▶ **Provided text**
*** Block opens ***

Great caution must be exercised dissecting in this area because of the proximity of the deep circumflex iliac artery that crosses the nerve in the retroperitoneum.
TECH FIG 1 • A. Exposure for dissection of the lateral femoral cutaneous nerve (LFCN). B. Identification of LFCN. C. Internal oblique muscle elevated off LFCN at compression site. D,E. LFCN proximally and distally decompressed. Note the cuff of internal oblique that has been removed around the LFCN proximally
COMMON PERONEAL NERVE
With the patient in a supine position, a thigh tourniquet is placed—as long as the patient does not have previous vascular bypasses in this area—and an incision is made 1 to 2 fingerbreadths below the fibular head (TECH FIG 2A).
Dissection is carried to the deep fascia under loupe magnification, because proper identification of the nerve is critical (TECH FIG 2B).
The nerve can easily be mistaken for yellow fat, particularly if it runs abnormally superficially or was displaced with trauma.
Proximal decompression is performed first by release of the gastrocnemius fascia and its attachment to hamstring and iliotibial fascial tissues (TECH FIG 2C).
Distal dissection is performed by incising the peroneus longus fascia and retracting this muscle laterally.
A fascial band that causes both a kink in the nerve as well as compression against the fibula can then be visualized and addressed (TECH FIG 2D).
Closure is then performed in anatomic layers, sparing the deep fascia, which is not closed, to avoid recreating the nerve compression.
Great caution should be exercised in patients with a history of previous knee trauma or dislocation, because the anatomy of the nerve may be aberrant, which could lead to iatrogenic nerve injury during surgical approach and manipulation.

*** Block closes ***

(Pixel coordinate grounding data)
*** Block opens ***

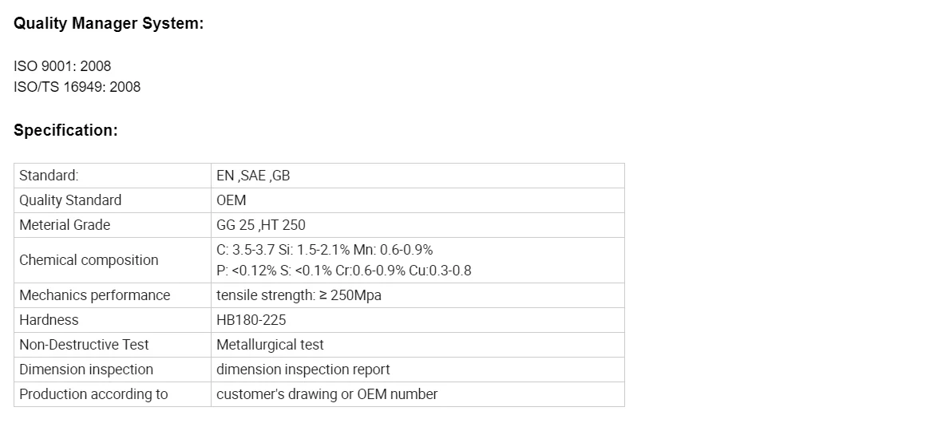Select the Hardness row label

[x=49, y=320]
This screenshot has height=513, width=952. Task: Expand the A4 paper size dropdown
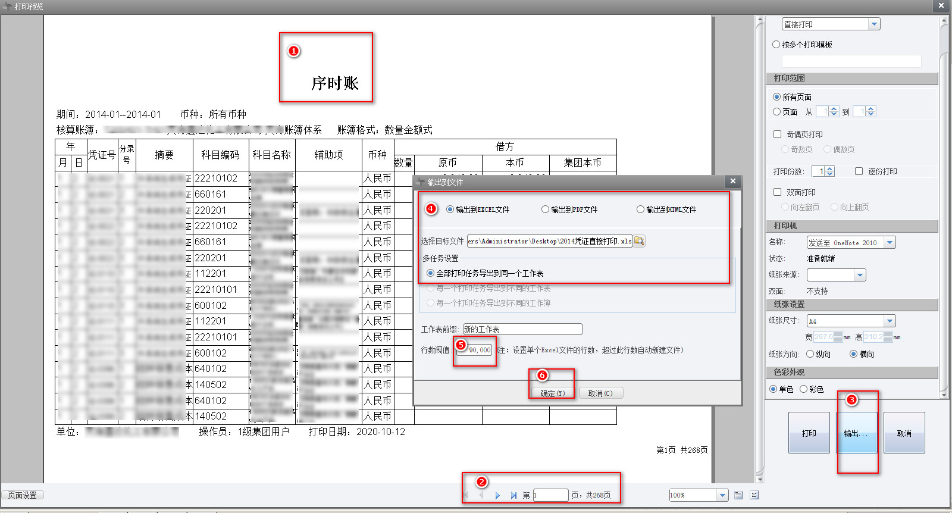point(890,321)
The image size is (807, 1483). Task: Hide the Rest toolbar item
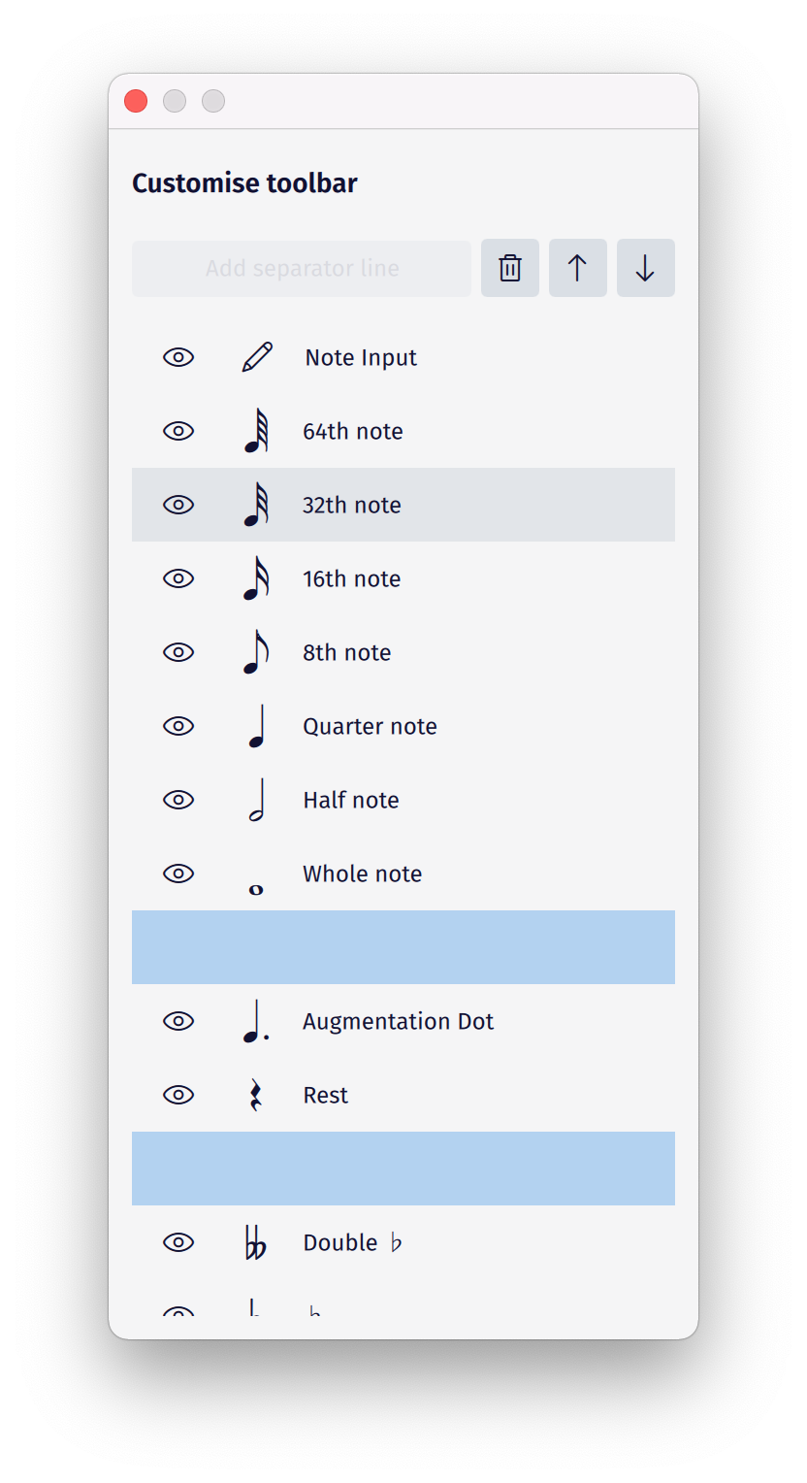pyautogui.click(x=178, y=1094)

*** Block closes ***

▶ **Task details**
Reproduce the full nerve decompression text above, word for word.

▶ **Your solution**
Great caution must be exercised dissecting in this area because of the proximity of the deep circumflex iliac artery that crosses the nerve in the retroperitoneum.
TECH FIG 1 • A. Exposure for dissection of the lateral femoral cutaneous nerve (LFCN). B. Identification of LFCN. C. Internal oblique muscle elevated off LFCN at compression site. D,E. LFCN proximally and distally decompressed. Note the cuff of internal oblique that has been removed around the LFCN proximally
COMMON PERONEAL NERVE
With the patient in a supine position, a thigh tourniquet is placed—as long as the patient does not have previous vascular bypasses in this area—and an incision is made 1 to 2 fingerbreadths below the fibular head (TECH FIG 2A).
Dissection is carried to the deep fascia under loupe magnification, because proper identification of the nerve is critical (TECH FIG 2B).
The nerve can easily be mistaken for yellow fat, particularly if it runs abnormally superficially or was displaced with trauma.
Proximal decompression is performed first by release of the gastrocnemius fascia and its attachment to hamstring and iliotibial fascial tissues (TECH FIG 2C).
Distal dissection is performed by incising the peroneus longus fascia and retracting this muscle laterally.
A fascial band that causes both a kink in the nerve as well as compression against the fibula can then be visualized and addressed (TECH FIG 2D).
Closure is then performed in anatomic layers, sparing the deep fascia, which is not closed, to avoid recreating the nerve compression.
Great caution should be exercised in patients with a history of previous knee trauma or dislocation, because the anatomy of the nerve may be aberrant, which could lead to iatrogenic nerve injury during surgical approach and manipulation.